*Exercise details*: Retype every line of the records below without changing anything, and leave the pictures out of your answer.
-------------------------
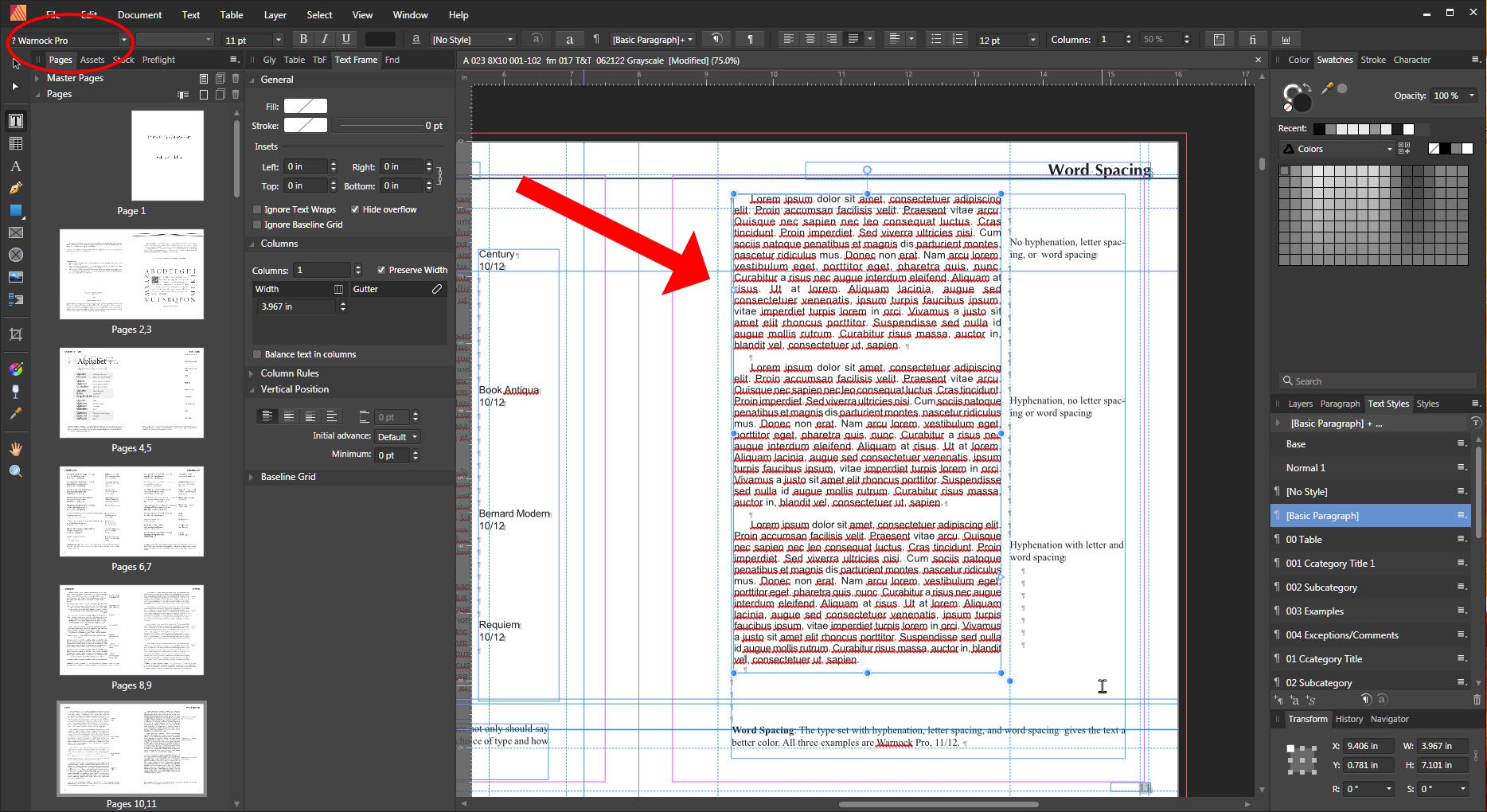Select the Table tool
The image size is (1487, 812).
15,144
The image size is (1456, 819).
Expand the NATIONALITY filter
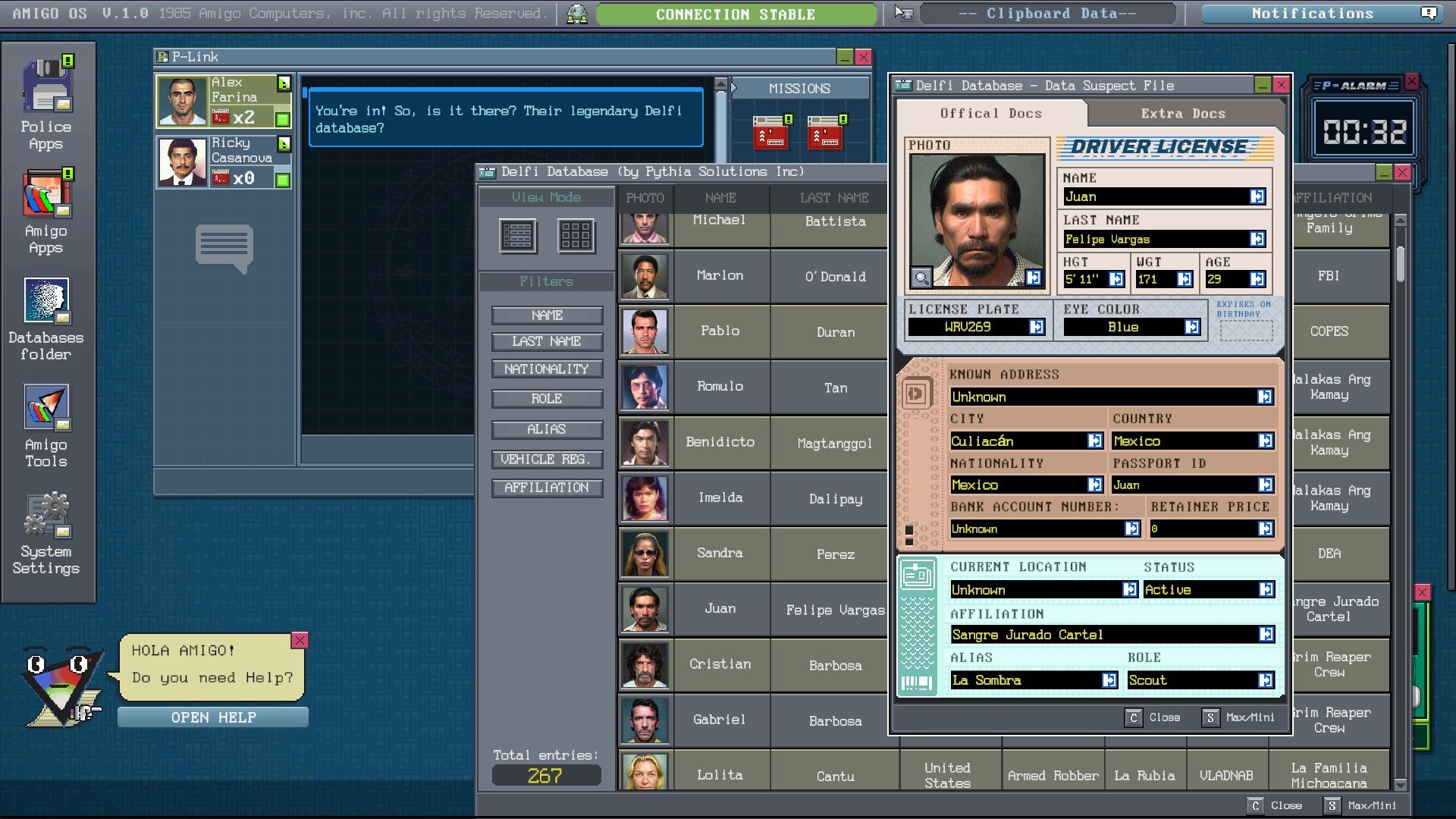point(546,369)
-------------------------
*Completed exercise*:
Select the Table tool
The image size is (1487, 812).
15,144
The image size is (1456, 819).
Expand the NATIONALITY filter
point(546,369)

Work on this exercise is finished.